WORK REQUEST: Below are some entries; set them all down exactly.

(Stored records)
******************************

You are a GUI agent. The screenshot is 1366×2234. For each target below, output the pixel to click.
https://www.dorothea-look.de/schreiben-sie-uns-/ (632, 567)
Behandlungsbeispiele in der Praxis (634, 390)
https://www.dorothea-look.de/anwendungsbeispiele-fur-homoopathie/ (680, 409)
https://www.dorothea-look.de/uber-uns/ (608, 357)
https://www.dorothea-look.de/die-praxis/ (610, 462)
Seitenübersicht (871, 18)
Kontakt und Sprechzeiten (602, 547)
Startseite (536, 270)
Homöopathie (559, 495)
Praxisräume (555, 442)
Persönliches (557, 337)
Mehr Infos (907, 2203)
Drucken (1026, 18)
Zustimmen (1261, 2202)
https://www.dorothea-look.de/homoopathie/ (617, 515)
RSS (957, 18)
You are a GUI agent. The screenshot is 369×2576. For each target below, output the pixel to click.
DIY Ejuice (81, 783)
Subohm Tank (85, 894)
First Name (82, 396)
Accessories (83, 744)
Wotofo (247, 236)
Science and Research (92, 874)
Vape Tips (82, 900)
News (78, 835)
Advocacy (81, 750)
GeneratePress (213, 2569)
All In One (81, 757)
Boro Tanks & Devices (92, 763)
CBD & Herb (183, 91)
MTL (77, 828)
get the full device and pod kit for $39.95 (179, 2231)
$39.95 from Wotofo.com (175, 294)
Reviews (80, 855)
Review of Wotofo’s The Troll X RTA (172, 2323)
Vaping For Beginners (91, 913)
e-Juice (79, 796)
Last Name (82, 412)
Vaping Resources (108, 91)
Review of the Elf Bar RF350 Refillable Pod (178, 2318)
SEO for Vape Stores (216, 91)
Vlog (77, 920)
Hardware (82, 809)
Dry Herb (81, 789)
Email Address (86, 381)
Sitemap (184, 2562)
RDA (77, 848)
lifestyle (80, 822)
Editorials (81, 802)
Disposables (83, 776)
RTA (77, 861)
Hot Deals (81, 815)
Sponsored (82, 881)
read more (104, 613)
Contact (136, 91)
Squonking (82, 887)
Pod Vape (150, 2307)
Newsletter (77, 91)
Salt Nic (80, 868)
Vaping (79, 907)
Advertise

******************************

PROBLEM SOLUTION:
You are a GUI agent. The screenshot is 1366×2234. For each target below, output the pixel to click.
https://www.dorothea-look.de/schreiben-sie-uns-/ (632, 567)
Behandlungsbeispiele in der Praxis (634, 390)
https://www.dorothea-look.de/anwendungsbeispiele-fur-homoopathie/ (680, 409)
https://www.dorothea-look.de/uber-uns/ (608, 357)
https://www.dorothea-look.de/die-praxis/ (610, 462)
Seitenübersicht (871, 18)
Kontakt und Sprechzeiten (602, 547)
Startseite (536, 270)
Homöopathie (559, 495)
Praxisräume (555, 442)
Persönliches (557, 337)
Mehr Infos (907, 2203)
Drucken (1026, 18)
Zustimmen (1261, 2202)
https://www.dorothea-look.de/homoopathie/ (617, 515)
RSS (957, 18)
You are a GUI agent. The screenshot is 369×2576. For each target below, output the pixel to click.
DIY Ejuice (81, 783)
Subohm Tank (85, 894)
First Name (82, 396)
Accessories (83, 744)
Wotofo (247, 236)
Science and Research (92, 874)
Vape Tips (82, 900)
News (78, 835)
Advocacy (81, 750)
GeneratePress (213, 2569)
All In One (81, 757)
Boro Tanks & Devices (92, 763)
CBD & Herb (183, 91)
MTL (77, 828)
get the full device and pod kit for $39.95 (179, 2231)
$39.95 from Wotofo.com (175, 294)
Reviews (80, 855)
Review of Wotofo’s The Troll X RTA (172, 2323)
Vaping For Beginners (91, 913)
e-Juice (79, 796)
Last Name (82, 412)
Vaping Resources (108, 91)
Review of the Elf Bar RF350 Refillable Pod (178, 2318)
SEO for Vape Stores (216, 91)
Vlog (77, 920)
Hardware (82, 809)
Dry Herb (81, 789)
Email Address (86, 381)
Sitemap (184, 2562)
RDA (77, 848)
lifestyle (80, 822)
Editorials (81, 802)
Disposables (83, 776)
RTA (77, 861)
Hot Deals (81, 815)
Sponsored (82, 881)
read more (104, 613)
Contact (136, 91)
Squonking (82, 887)
Pod Vape (150, 2307)
Newsletter (77, 91)
Salt Nic (80, 868)
Vaping (79, 907)
Advertise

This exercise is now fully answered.